POP music is the real religion of young people today. John Lennon was right the first time when he said the Beatles were bigger than Jesus Christ, he should never have retracted the statement.

Or so, anyway, says Frank Zappa, for the last two years leader of America’s notorious Mothers of Invention, in London last week for the group’s first and only concert here on Saturday.

Four days before the concert Zappa plus about 15 assorted Mothers, camp followers and Suzy Creamcheeses ensconced themselves in Kensington’s exclusive Royal Garden Hotel and announced his readiness to join battle with the British press.

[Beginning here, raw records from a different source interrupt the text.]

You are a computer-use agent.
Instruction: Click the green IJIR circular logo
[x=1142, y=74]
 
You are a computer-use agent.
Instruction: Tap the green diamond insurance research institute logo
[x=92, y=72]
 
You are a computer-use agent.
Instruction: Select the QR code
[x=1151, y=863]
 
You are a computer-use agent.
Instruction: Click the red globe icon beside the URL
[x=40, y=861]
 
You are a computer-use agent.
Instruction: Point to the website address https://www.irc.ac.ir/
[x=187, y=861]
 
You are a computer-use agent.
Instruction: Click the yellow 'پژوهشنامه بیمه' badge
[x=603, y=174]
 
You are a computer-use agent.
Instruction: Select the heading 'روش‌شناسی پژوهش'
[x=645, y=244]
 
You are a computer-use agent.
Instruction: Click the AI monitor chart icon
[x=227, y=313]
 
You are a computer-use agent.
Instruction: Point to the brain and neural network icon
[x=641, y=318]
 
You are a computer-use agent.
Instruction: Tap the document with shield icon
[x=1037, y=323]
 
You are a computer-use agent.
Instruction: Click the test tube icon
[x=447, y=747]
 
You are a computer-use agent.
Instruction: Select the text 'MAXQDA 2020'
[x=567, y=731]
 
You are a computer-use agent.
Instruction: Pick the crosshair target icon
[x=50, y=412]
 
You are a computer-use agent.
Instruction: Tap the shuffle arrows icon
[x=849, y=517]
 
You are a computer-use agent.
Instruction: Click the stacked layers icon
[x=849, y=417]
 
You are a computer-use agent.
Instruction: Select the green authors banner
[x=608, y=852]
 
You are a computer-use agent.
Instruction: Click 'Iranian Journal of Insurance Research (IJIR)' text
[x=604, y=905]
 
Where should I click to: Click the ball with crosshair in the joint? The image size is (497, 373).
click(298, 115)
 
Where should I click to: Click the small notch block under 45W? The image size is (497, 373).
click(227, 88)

Like Bob Dylan on his last visit to London, however, Mr. Zappa is in the process of making a movie – presumably about the visit – and so anyone, from journalists to room service waiters bearing a tray of Coca Cola and ice, who knocked on the door of suite 315 became a part of the movie.

Yells

Interviews were conducted with Mr. Zappa lying on his bed beside the present Miss Suzy Creamheese surrounded by various anonymous friends or followers, to the sound of the clicking of a tape recorder, the whirring of the movie-camera held some six inches from the interviewer’s face plus assorted crashes, yells and screams from a TV film Mothers’ manager was watching in the next room.

And . . . Zappa, extra-long-haired, moustachioed, bearded, dressed in old shirt and trousers held up with braces, expounded . . . on the Mothers:

“Selling records is a by-product of what we’re doing. We’re there to help out – sort of like singing social workers.

“No radio station in the States will play our records – they just pretend we don’t exist. This month we’ve got big articles in six major American magazines but still radio ignores us. And while radio rejects us completely TV stations are twice as careful about us.

“But with no exposure whatsoever we’ve sold over 250,000 albums in America. It’s kinda embarrassing.

“The radio stations have been ignoring our records for so long that pretty soon we’re going to stop putting out single records altogether and really upset them!”

♦ Zappa on the hippies:

“Flowerpower? It sucks! It‘s a lie – all those flower children would be better off staying at home. They put on their bells and their coloured clothes and talk about how they love everyone but they don’t really mean it. They go to a love-in and then they go home and talk about who was at the love-in and who wasn’t.

Mars

♦ Zappa on Britain:

“It’s very interesting – it’s a completely different scene to the States. Kinda like Mars. So I’ve been doing a lot of research before deciding what sort of stage act to put on. What kind of research? Just talking to people.”

♦ Zappa on the Mothers’ new single, “Big Leg Emma”:

“We put out two singles in the States which I thought were making it big and I thought ‘I could make a record like that in ten minutes.’ So I did.

♦ Zappa on Zappa:

“I used to have a recording studio, which turned out two million selling records – ‘Wipe-out’ by the Surfaris and ‘Pipeline’ by the Chantays. But I didn’t endorse the product.

“I’ve played guitar since I was 18. I worked in a lot of bands, playing cocktail lounges and Go-Go bars in South California for five to 12 dollars a night. I used to have a short, combed-back hair and wore a white tuxedo with a starched shirt and bow-tie and sat on a stool. We used to pretend we were a human jukebox.”

♦ Zappa on the Mothers’ success:

“I think a lot of the people who buy our records must be mental! But really we must be a success because we’re the opposite extreme of flowerpower.”